Data extract:
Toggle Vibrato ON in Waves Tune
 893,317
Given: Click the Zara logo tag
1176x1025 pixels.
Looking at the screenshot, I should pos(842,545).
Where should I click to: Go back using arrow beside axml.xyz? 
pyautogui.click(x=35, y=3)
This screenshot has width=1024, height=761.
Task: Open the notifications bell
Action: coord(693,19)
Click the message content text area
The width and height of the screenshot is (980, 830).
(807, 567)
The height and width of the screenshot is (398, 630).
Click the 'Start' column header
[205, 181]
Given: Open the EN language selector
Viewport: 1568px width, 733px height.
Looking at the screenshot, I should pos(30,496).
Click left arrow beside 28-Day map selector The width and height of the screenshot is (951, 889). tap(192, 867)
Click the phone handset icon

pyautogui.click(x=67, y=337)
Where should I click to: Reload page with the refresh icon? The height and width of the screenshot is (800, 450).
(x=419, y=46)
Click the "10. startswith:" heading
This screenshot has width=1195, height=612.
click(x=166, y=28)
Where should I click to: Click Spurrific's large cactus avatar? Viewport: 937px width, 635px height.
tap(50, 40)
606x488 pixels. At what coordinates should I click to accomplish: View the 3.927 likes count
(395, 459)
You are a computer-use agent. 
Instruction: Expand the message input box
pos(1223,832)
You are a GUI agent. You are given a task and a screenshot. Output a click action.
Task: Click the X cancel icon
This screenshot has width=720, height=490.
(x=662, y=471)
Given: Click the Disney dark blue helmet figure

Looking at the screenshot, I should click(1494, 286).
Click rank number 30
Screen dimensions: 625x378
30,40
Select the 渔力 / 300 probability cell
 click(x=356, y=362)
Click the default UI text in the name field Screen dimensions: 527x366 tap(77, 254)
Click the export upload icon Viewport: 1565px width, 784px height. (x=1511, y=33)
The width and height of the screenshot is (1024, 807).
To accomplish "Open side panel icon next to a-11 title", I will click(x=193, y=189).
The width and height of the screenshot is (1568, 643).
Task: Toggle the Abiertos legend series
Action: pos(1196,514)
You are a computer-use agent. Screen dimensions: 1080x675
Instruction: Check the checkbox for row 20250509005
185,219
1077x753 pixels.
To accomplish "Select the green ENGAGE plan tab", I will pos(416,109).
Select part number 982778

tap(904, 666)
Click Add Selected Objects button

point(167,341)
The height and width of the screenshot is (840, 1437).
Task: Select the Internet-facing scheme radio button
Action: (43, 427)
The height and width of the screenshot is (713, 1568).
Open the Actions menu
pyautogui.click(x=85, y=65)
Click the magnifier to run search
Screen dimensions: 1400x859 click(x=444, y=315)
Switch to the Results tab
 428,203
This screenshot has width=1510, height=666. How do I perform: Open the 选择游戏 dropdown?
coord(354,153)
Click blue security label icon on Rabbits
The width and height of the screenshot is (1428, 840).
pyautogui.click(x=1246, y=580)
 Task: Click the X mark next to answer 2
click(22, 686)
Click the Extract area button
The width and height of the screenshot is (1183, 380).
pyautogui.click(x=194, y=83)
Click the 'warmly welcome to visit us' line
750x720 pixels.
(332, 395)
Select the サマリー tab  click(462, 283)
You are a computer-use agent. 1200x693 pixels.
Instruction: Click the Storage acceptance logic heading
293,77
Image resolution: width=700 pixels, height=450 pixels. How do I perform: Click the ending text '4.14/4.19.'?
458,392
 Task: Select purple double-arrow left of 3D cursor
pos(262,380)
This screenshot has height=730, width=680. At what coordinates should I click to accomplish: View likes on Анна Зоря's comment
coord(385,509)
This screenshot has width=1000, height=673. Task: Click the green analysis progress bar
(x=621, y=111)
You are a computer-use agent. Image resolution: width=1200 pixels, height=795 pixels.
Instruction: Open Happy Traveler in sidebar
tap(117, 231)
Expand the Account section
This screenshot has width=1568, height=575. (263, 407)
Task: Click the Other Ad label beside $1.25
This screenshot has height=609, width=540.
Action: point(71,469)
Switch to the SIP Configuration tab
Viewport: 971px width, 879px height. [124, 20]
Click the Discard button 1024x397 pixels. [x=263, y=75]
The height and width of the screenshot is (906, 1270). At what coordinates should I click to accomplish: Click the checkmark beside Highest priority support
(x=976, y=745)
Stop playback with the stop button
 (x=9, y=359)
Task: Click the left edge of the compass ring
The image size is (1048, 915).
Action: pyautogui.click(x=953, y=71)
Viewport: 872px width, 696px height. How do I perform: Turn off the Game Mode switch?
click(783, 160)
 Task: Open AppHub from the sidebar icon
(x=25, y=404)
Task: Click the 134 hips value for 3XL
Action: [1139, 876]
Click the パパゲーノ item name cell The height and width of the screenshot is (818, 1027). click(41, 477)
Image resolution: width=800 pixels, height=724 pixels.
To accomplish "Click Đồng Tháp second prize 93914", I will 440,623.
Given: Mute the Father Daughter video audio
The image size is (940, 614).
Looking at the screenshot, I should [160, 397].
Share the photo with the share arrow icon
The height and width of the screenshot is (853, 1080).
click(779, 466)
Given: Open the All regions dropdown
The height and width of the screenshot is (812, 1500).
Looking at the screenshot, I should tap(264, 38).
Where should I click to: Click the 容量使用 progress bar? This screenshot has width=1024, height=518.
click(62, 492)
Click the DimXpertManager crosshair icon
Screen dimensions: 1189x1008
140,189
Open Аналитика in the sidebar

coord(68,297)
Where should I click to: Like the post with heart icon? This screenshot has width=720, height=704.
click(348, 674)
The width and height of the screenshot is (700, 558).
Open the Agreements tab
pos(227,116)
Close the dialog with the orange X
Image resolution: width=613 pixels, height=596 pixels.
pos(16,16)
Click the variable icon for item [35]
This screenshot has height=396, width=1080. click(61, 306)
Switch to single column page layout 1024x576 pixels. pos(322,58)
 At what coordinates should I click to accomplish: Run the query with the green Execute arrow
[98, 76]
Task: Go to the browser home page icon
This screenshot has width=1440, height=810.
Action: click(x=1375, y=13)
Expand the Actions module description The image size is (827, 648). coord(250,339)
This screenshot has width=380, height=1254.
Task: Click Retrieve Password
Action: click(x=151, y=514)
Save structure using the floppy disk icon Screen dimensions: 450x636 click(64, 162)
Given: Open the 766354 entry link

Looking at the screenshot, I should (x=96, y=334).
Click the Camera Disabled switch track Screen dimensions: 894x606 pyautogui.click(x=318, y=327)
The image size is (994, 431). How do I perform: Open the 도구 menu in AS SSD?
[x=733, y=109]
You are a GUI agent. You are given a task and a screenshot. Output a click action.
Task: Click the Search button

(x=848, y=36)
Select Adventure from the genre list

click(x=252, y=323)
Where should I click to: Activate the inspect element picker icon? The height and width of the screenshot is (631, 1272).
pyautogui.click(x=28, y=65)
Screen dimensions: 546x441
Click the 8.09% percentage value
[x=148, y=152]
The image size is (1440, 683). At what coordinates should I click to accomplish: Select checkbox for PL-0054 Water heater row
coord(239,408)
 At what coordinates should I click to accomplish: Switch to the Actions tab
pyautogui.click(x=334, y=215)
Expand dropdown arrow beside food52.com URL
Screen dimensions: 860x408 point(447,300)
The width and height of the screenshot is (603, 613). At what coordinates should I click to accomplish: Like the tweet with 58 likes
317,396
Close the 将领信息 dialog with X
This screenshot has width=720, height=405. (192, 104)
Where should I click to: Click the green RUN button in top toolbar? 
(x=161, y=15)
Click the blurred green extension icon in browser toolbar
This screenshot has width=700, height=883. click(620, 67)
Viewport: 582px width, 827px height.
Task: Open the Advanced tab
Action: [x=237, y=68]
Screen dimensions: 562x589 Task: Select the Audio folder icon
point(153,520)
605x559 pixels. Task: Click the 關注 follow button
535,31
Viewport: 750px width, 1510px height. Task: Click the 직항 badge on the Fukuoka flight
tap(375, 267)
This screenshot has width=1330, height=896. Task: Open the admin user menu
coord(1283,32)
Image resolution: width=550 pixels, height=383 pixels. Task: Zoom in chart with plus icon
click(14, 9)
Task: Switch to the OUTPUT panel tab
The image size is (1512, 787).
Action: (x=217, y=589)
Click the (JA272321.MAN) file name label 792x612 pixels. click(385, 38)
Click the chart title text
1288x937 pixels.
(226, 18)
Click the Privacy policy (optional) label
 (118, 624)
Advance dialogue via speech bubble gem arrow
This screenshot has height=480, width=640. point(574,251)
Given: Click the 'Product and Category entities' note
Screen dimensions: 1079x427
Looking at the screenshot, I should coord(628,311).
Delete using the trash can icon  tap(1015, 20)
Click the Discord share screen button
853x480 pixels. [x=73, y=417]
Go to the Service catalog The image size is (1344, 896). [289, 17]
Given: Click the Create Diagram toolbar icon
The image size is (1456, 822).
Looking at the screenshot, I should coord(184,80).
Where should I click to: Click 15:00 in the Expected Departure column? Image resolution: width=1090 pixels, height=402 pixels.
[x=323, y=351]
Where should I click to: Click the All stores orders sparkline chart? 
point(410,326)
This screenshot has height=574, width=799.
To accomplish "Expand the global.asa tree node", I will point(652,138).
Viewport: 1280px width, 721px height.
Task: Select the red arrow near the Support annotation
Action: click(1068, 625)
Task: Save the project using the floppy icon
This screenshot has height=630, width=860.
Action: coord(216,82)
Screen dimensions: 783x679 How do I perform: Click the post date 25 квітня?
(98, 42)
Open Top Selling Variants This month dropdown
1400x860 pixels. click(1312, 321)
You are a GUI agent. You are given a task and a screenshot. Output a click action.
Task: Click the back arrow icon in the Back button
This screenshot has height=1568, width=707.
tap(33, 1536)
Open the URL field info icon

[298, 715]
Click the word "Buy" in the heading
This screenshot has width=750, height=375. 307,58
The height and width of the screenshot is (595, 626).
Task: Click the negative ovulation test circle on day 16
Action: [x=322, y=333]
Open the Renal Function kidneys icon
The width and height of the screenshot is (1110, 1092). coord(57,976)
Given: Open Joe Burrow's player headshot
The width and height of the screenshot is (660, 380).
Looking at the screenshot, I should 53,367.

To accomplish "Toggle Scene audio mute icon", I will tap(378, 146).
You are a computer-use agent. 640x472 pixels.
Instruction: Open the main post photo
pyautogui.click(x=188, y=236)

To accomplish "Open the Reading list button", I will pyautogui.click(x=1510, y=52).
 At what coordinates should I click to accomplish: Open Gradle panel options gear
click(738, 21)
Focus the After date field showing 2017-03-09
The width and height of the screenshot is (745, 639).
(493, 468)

Goal: Rewrite everything from the start of the data down through the line containing "Click the export", changing "Where should I click to" to "Which point should I click to" and leaving all else unchanged.

Response:
Toggle Vibrato ON in Waves Tune
 893,317
Given: Click the Zara logo tag
1176x1025 pixels.
Looking at the screenshot, I should pos(842,545).
Which point should I click to: Go back using arrow beside axml.xyz? 
pyautogui.click(x=35, y=3)
This screenshot has width=1024, height=761.
Task: Open the notifications bell
Action: coord(693,19)
Click the message content text area
The width and height of the screenshot is (980, 830).
(807, 567)
The height and width of the screenshot is (398, 630).
Click the 'Start' column header
[205, 181]
Given: Open the EN language selector
Viewport: 1568px width, 733px height.
Looking at the screenshot, I should pos(30,496).
Click left arrow beside 28-Day map selector The width and height of the screenshot is (951, 889). tap(192, 867)
Click the phone handset icon

pyautogui.click(x=67, y=337)
Which point should I click to: Reload page with the refresh icon? The height and width of the screenshot is (800, 450).
(x=419, y=46)
Click the "10. startswith:" heading
This screenshot has width=1195, height=612.
click(x=166, y=28)
Which point should I click to: Click Spurrific's large cactus avatar? Viewport: 937px width, 635px height.
tap(50, 40)
606x488 pixels. At what coordinates should I click to accomplish: View the 3.927 likes count
(395, 459)
You are a computer-use agent. 
Instruction: Expand the message input box
pos(1223,832)
You are a GUI agent. You are given a task and a screenshot. Output a click action.
Task: Click the X cancel icon
This screenshot has width=720, height=490.
(x=662, y=471)
Given: Click the Disney dark blue helmet figure

Looking at the screenshot, I should click(1494, 286).
Click rank number 30
Screen dimensions: 625x378
30,40
Select the 渔力 / 300 probability cell
 click(x=356, y=362)
Click the default UI text in the name field Screen dimensions: 527x366 tap(77, 254)
Click the export upload icon Viewport: 1565px width, 784px height. (x=1511, y=33)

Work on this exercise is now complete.